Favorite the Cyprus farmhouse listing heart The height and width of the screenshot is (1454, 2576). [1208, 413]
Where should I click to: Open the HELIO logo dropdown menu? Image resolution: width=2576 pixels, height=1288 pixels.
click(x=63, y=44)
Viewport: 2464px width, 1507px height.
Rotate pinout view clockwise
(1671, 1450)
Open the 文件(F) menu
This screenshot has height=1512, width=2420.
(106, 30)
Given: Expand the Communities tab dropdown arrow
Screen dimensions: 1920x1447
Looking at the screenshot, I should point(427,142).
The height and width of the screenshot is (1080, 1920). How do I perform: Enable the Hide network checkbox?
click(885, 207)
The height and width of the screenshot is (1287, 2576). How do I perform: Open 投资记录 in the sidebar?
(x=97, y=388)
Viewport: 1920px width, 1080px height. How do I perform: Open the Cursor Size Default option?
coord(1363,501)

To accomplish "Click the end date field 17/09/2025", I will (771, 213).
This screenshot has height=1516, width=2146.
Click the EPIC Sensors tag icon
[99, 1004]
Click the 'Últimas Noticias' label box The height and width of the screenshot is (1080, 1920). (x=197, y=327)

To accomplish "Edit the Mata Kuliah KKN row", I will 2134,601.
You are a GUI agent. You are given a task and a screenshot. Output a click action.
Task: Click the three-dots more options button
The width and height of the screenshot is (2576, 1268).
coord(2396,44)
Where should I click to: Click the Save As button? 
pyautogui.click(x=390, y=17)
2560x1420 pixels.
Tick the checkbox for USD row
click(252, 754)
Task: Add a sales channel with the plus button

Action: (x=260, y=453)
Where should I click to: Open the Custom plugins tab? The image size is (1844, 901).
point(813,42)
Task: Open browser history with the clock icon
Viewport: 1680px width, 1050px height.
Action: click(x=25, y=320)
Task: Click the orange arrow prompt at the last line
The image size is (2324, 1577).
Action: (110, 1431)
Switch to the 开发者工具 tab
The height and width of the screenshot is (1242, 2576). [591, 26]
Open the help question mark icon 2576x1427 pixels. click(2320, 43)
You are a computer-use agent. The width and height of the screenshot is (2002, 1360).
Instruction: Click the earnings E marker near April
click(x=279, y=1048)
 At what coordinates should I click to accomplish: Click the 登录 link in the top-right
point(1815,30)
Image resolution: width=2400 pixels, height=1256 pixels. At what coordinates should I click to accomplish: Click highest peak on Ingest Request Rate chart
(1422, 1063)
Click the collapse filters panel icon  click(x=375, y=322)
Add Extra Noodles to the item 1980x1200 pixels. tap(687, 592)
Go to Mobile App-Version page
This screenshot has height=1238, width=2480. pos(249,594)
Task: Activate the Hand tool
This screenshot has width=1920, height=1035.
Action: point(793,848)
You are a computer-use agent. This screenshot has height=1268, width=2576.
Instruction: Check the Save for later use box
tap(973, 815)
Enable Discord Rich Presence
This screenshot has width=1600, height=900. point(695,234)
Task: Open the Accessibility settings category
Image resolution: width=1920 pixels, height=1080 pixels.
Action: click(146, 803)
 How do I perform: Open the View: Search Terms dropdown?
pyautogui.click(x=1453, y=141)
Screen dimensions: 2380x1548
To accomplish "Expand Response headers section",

INSTRUCTIONS TO FOLLOW | Retype all the data exactly, line for line.

WRITTEN SOLUTION |
Favorite the Cyprus farmhouse listing heart The height and width of the screenshot is (1454, 2576). [1208, 413]
Where should I click to: Open the HELIO logo dropdown menu? Image resolution: width=2576 pixels, height=1288 pixels.
click(x=63, y=44)
Viewport: 2464px width, 1507px height.
Rotate pinout view clockwise
(1671, 1450)
Open the 文件(F) menu
This screenshot has height=1512, width=2420.
(106, 30)
Given: Expand the Communities tab dropdown arrow
Screen dimensions: 1920x1447
Looking at the screenshot, I should point(427,142).
The height and width of the screenshot is (1080, 1920). How do I perform: Enable the Hide network checkbox?
click(885, 207)
The height and width of the screenshot is (1287, 2576). How do I perform: Open 投资记录 in the sidebar?
(x=97, y=388)
Viewport: 1920px width, 1080px height. How do I perform: Open the Cursor Size Default option?
coord(1363,501)

To accomplish "Click the end date field 17/09/2025", I will (771, 213).
This screenshot has height=1516, width=2146.
Click the EPIC Sensors tag icon
[99, 1004]
Click the 'Últimas Noticias' label box The height and width of the screenshot is (1080, 1920). (x=197, y=327)

To accomplish "Edit the Mata Kuliah KKN row", I will 2134,601.
You are a GUI agent. You are given a task and a screenshot. Output a click action.
Task: Click the three-dots more options button
The width and height of the screenshot is (2576, 1268).
coord(2396,44)
Where should I click to: Click the Save As button? 
pyautogui.click(x=390, y=17)
2560x1420 pixels.
Tick the checkbox for USD row
click(252, 754)
Task: Add a sales channel with the plus button

Action: (x=260, y=453)
Where should I click to: Open the Custom plugins tab? The image size is (1844, 901).
point(813,42)
Task: Open browser history with the clock icon
Viewport: 1680px width, 1050px height.
Action: click(x=25, y=320)
Task: Click the orange arrow prompt at the last line
The image size is (2324, 1577).
Action: (110, 1431)
Switch to the 开发者工具 tab
The height and width of the screenshot is (1242, 2576). [591, 26]
Open the help question mark icon 2576x1427 pixels. click(2320, 43)
You are a computer-use agent. The width and height of the screenshot is (2002, 1360).
Instruction: Click the earnings E marker near April
click(x=279, y=1048)
 At what coordinates should I click to accomplish: Click the 登录 link in the top-right
point(1815,30)
Image resolution: width=2400 pixels, height=1256 pixels. At what coordinates should I click to accomplish: Click highest peak on Ingest Request Rate chart
(1422, 1063)
Click the collapse filters panel icon  click(x=375, y=322)
Add Extra Noodles to the item 1980x1200 pixels. tap(687, 592)
Go to Mobile App-Version page
This screenshot has height=1238, width=2480. pos(249,594)
Task: Activate the Hand tool
This screenshot has width=1920, height=1035.
Action: point(793,848)
You are a computer-use agent. This screenshot has height=1268, width=2576.
Instruction: Check the Save for later use box
tap(973, 815)
Enable Discord Rich Presence
This screenshot has width=1600, height=900. point(695,234)
Task: Open the Accessibility settings category
Image resolution: width=1920 pixels, height=1080 pixels.
Action: click(146, 803)
 How do I perform: Open the View: Search Terms dropdown?
pyautogui.click(x=1453, y=141)
Screen dimensions: 2380x1548
To accomplish "Expand Response headers section",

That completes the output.